The images vary widely in aesthetics, fluctuating between grainy black and white shots and sharp vividly coloured images. Not only the style of the images, but also the subjects photographed serve as symbols of her state of mind. Anokhina uses both snapshots made during her relationship, as well as images of landscapes, food and flowers as a way of representing the way she feels. In the absence of any explanatory text, the reader delves into her waning relationship by letting the images speak for themselves.
A shot of snow-covered tree branches is placed opposite an image of a man. With his naked back turned to the camera, he is sitting on a bed with his hands covering his face. It looks like he might be crying. As we turn the page, we come across an image of white flowers. On the opposite page the same man has his back turned to the camera once again. This time he is sitting by the water, looking into the distance. Without text or extensive explanation, it is up to the viewer to understand the connection between the images, inevitably grasping the heartbreak Anokhina wishes to convey.

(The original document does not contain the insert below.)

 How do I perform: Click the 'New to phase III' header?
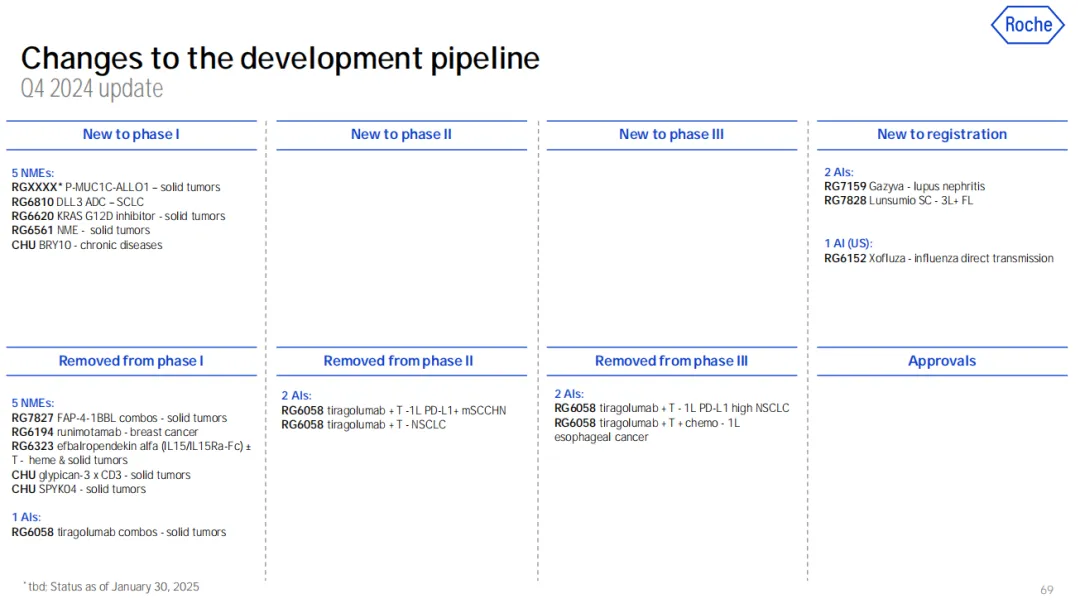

To test the theory that this was a story that could be universally understood, Anokhina sent the dummy of her photo book to psychoanalyst Inga Metreveli. Based on that, Metreveli produced a case study, the case of patient E., which is included with the book as a separate text, unbound. Metreveli's diagnosis: “traumatic experience of the lack of sexual relation between subjects". The cure: “sublimation through art, eradication of the trauma through the symbolic and the imaginary".
Anokhina's 25 Weeks of Winter is an attempt to use her own experience as the backdrop to a more universal interpretation of the story of a broken heart. Published in a limited edition of 250 copies, the book is not just deeply personal, it is also something we have all experienced, or may experience, at one point in our lives.